Dataset:

-- Opening Marker --

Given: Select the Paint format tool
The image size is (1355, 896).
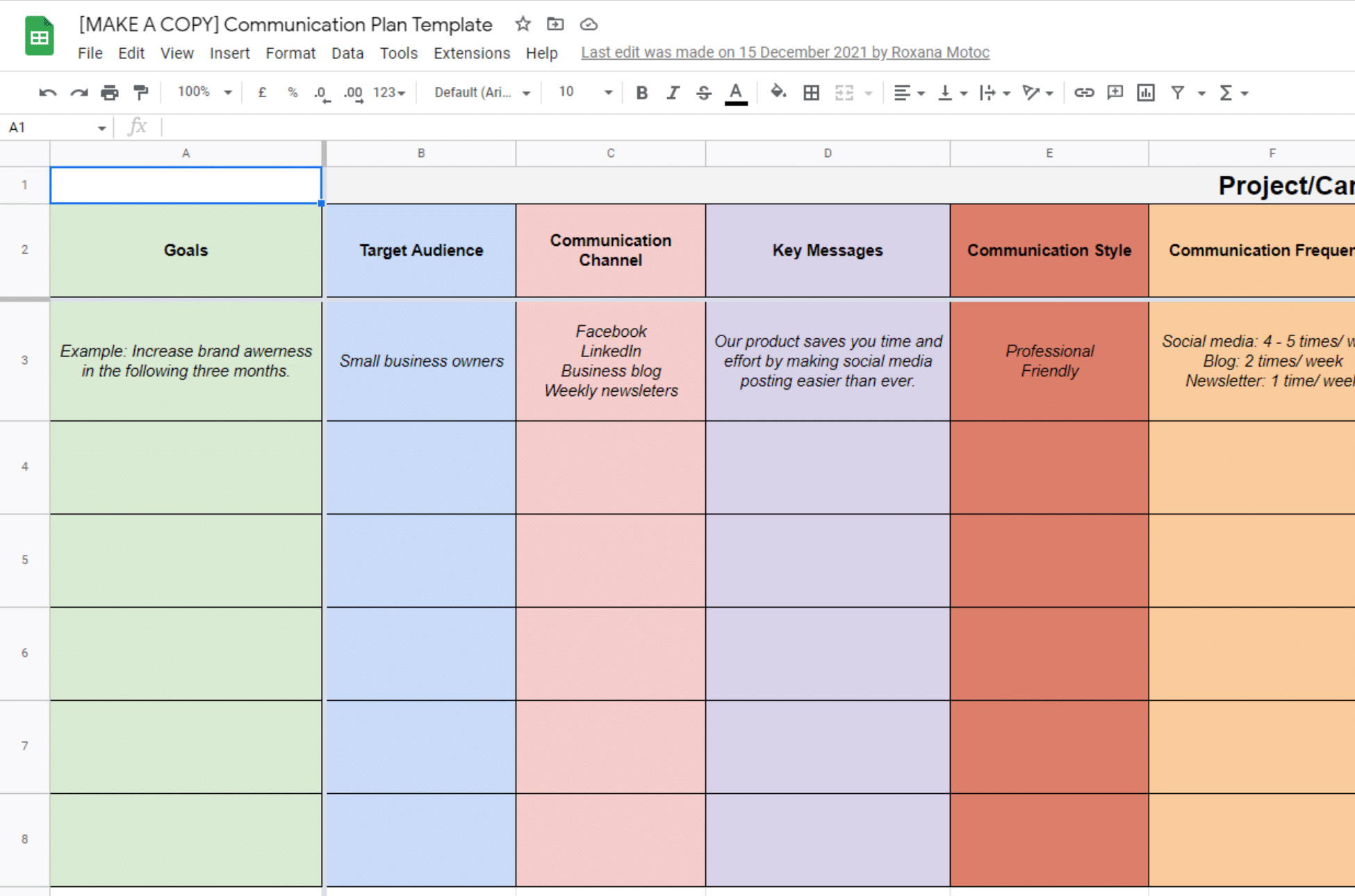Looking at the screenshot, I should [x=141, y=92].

-- Closing Marker --
-- Opening Marker --

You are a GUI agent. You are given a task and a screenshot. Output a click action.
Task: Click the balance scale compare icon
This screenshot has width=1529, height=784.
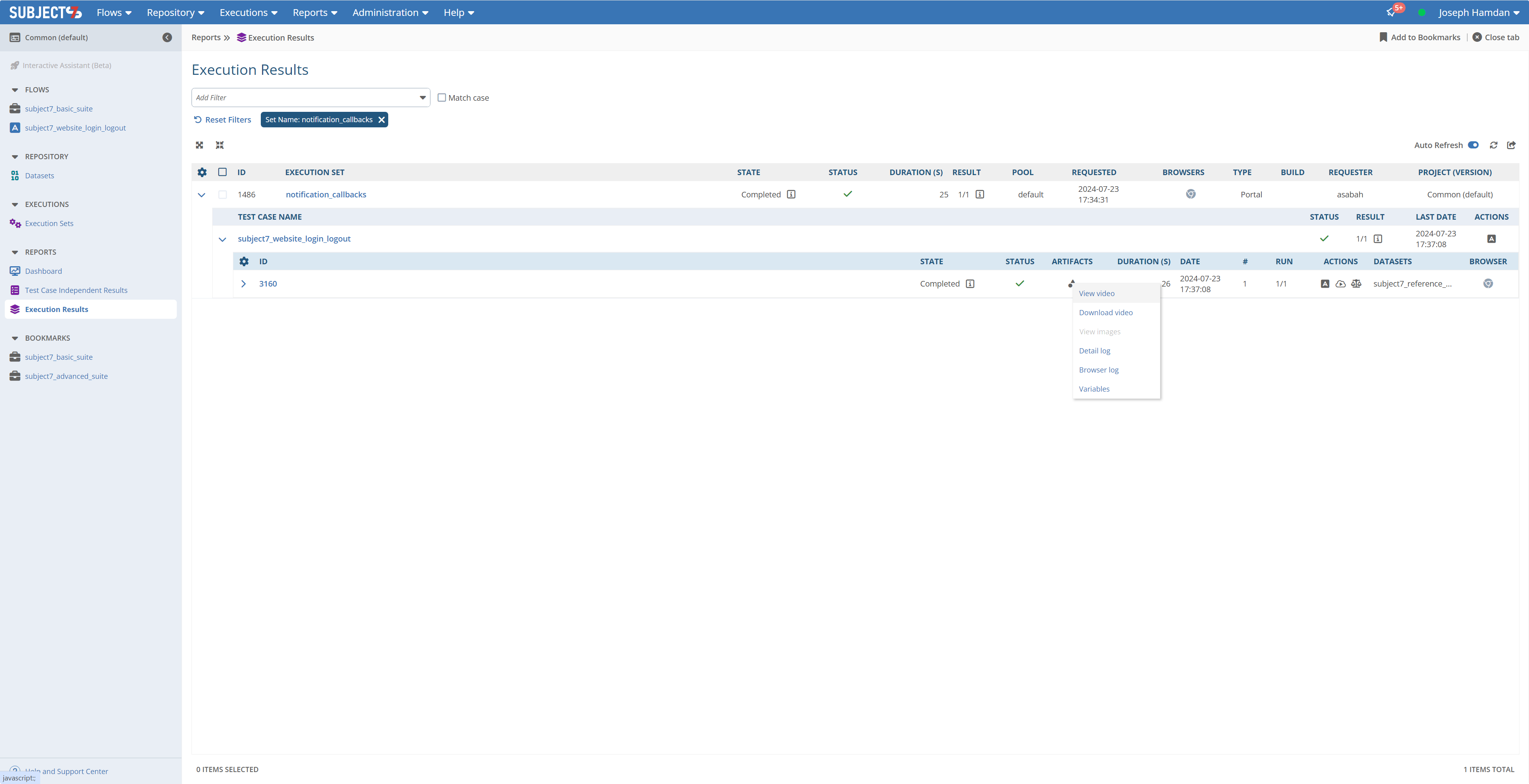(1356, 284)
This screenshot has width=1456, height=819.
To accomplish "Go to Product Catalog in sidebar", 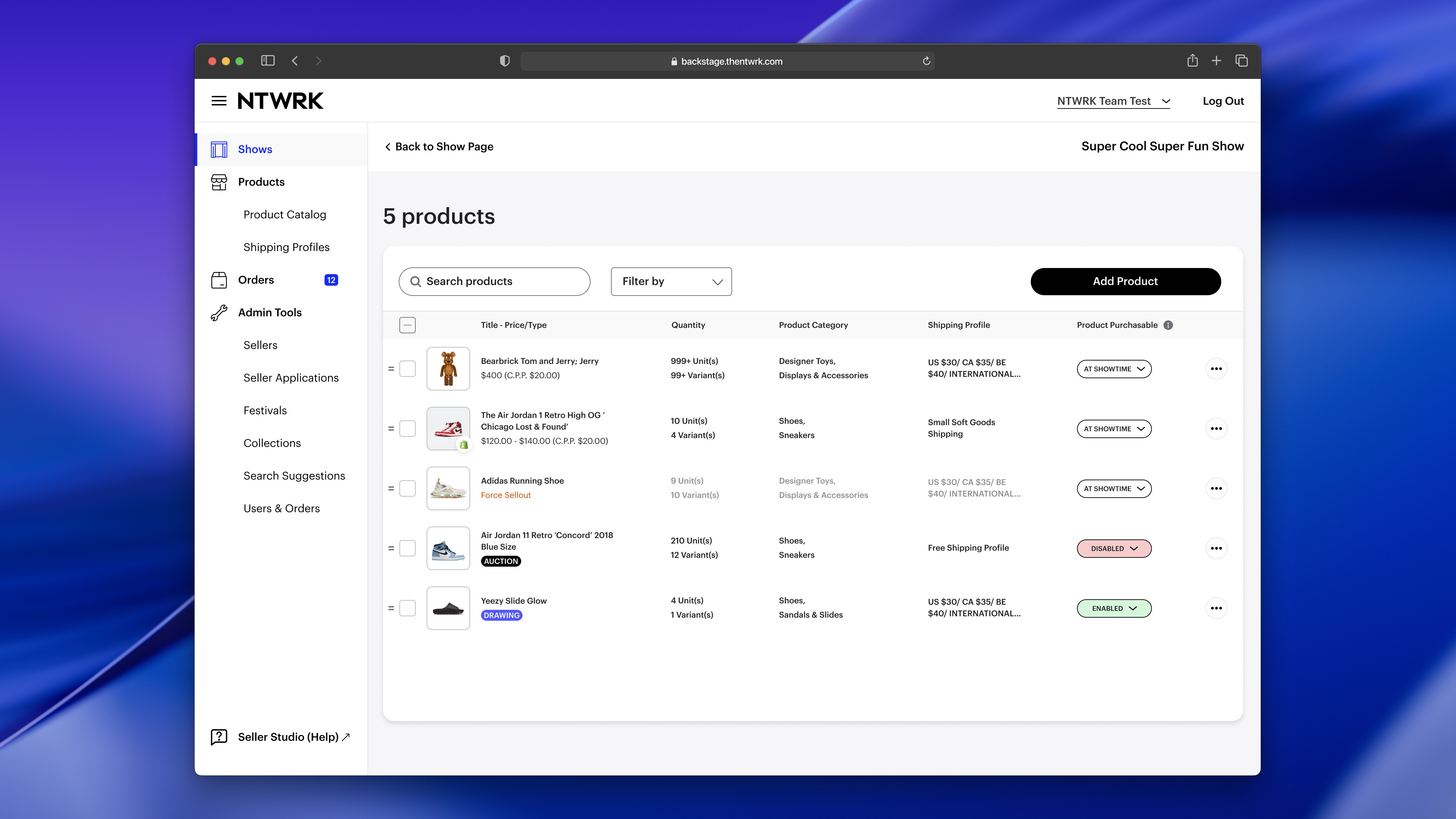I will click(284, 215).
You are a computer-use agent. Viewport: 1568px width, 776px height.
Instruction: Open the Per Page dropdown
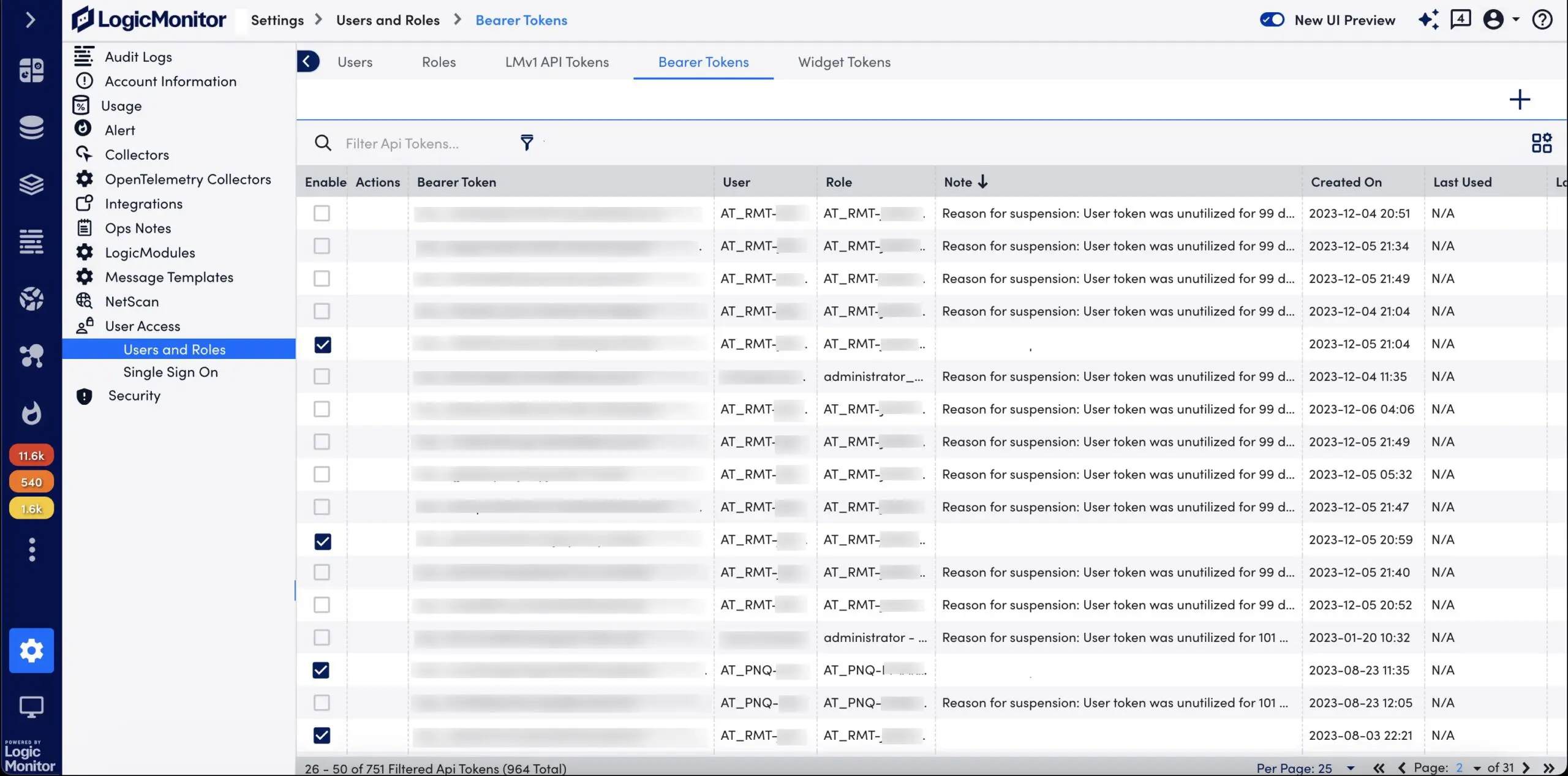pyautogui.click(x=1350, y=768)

-- Closing Marker --

Problem requirements:
Scan the records above for the word "agent". Copy each line that has it.

Finished task:
You are a GUI agent. You are given a task and a screenshot. Output a click action.
You are a computer-use agent. Viewport: 1568px width, 776px height.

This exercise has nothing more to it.